Dataset entries ->

********************

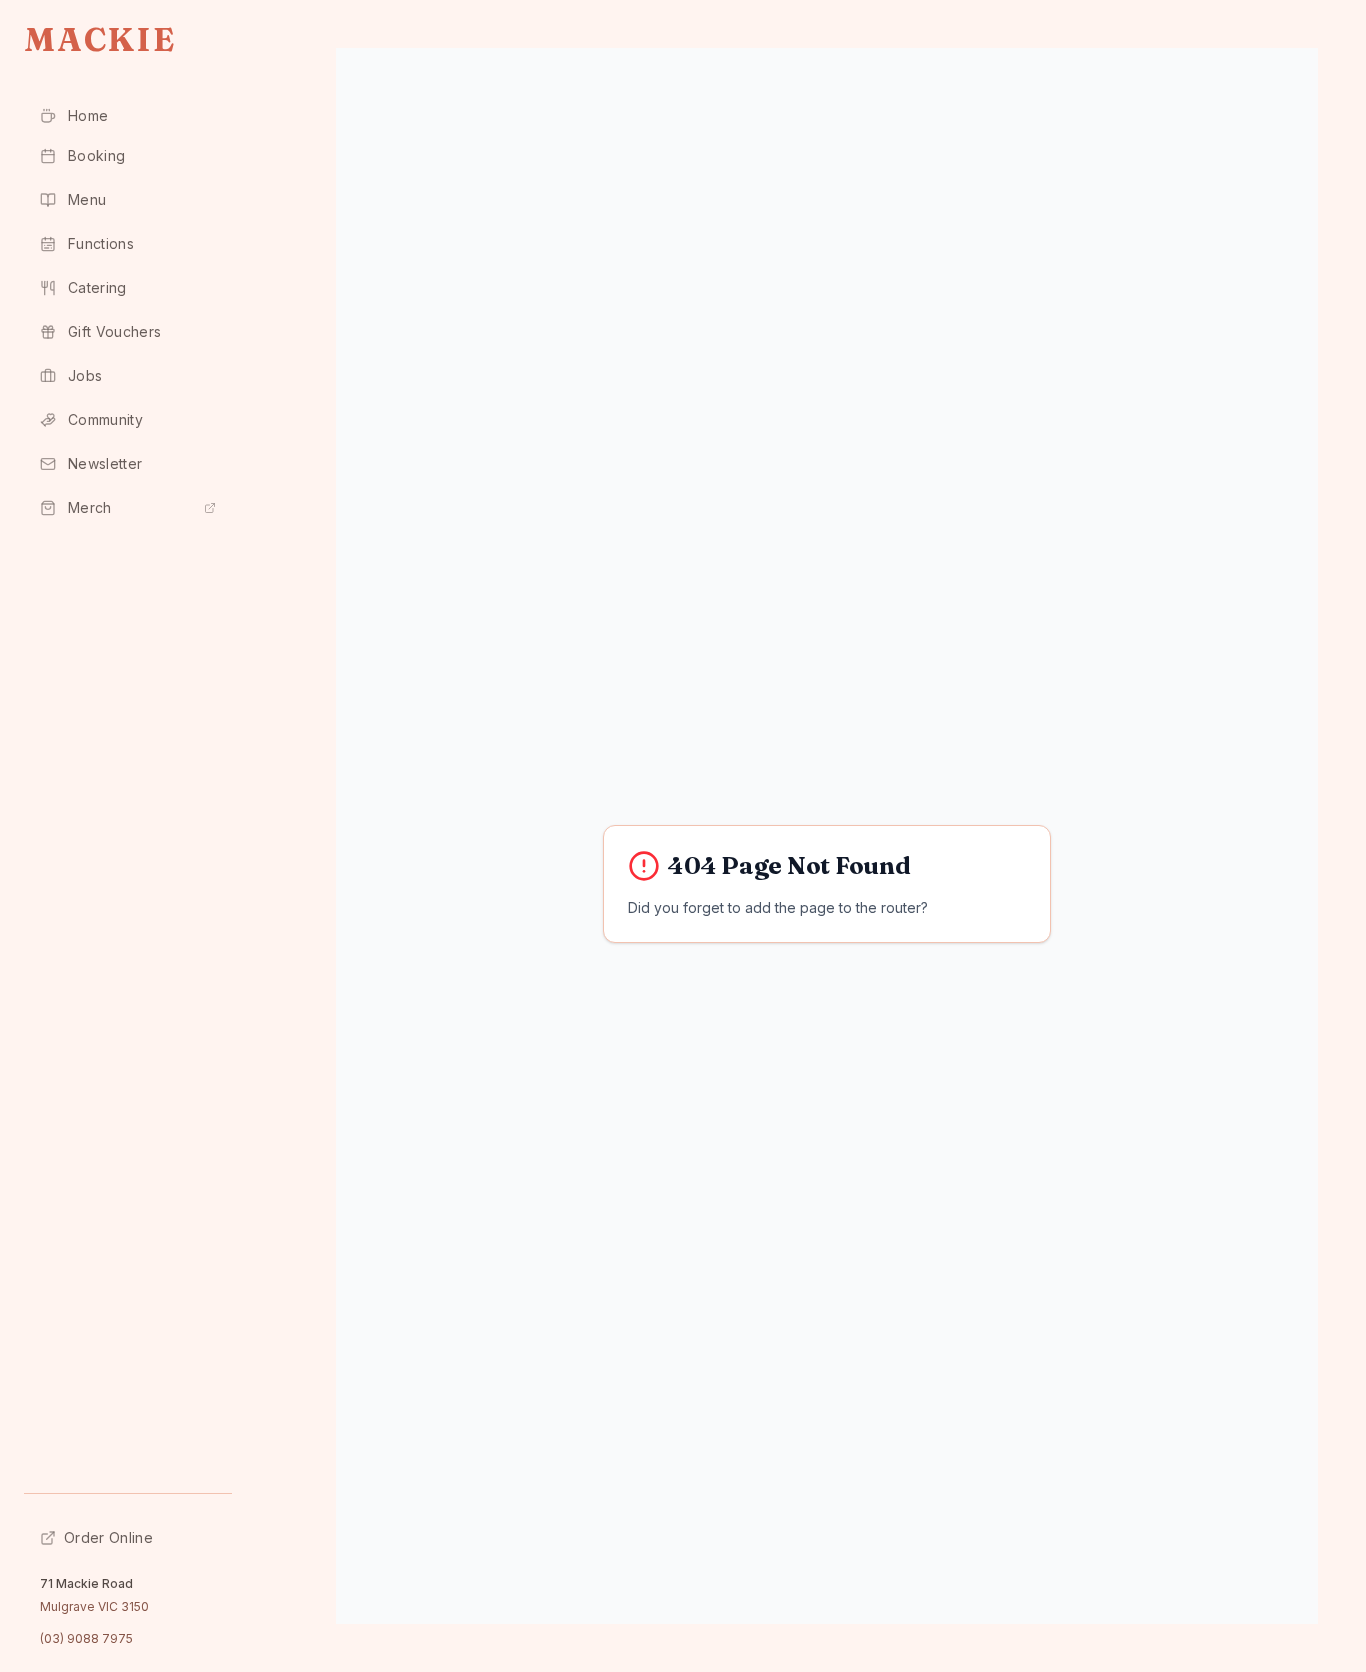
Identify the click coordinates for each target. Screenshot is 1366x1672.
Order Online (108, 1537)
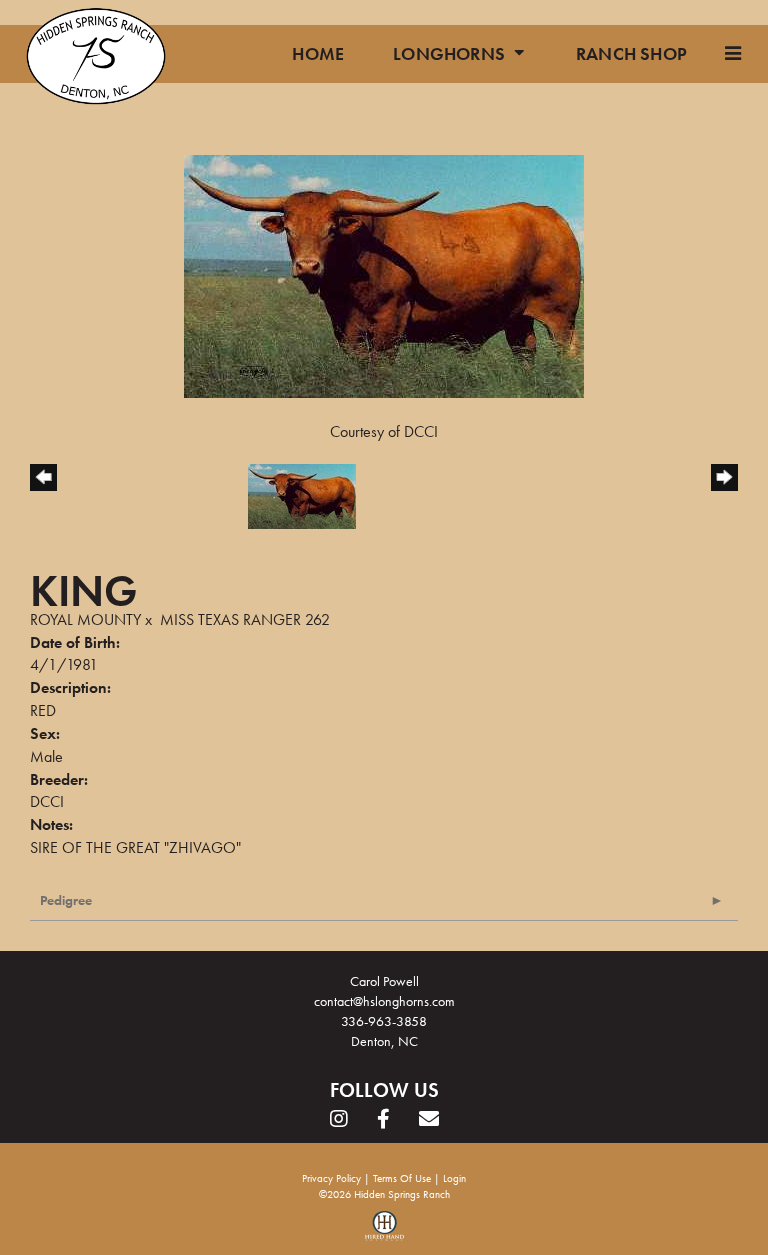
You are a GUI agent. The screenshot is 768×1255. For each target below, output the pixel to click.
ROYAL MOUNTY (85, 619)
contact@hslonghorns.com (384, 1001)
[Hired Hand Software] (384, 1233)
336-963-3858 (384, 1021)
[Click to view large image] (384, 274)
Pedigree (66, 900)
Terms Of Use (402, 1178)
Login (454, 1178)
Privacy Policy (331, 1178)
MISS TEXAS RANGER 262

********************

What you will do -> The data is to be restated word for word, with any pictures set aside.

Task solution ->
Identify the click coordinates for each target. Screenshot is 1366x1672.
Order Online (108, 1537)
You are a GUI agent. The screenshot is 768×1255. For each target below, output the pixel to click.
ROYAL MOUNTY (85, 619)
contact@hslonghorns.com (384, 1001)
[Hired Hand Software] (384, 1233)
336-963-3858 (384, 1021)
[Click to view large image] (384, 274)
Pedigree (66, 900)
Terms Of Use (402, 1178)
Login (454, 1178)
Privacy Policy (331, 1178)
MISS TEXAS RANGER 262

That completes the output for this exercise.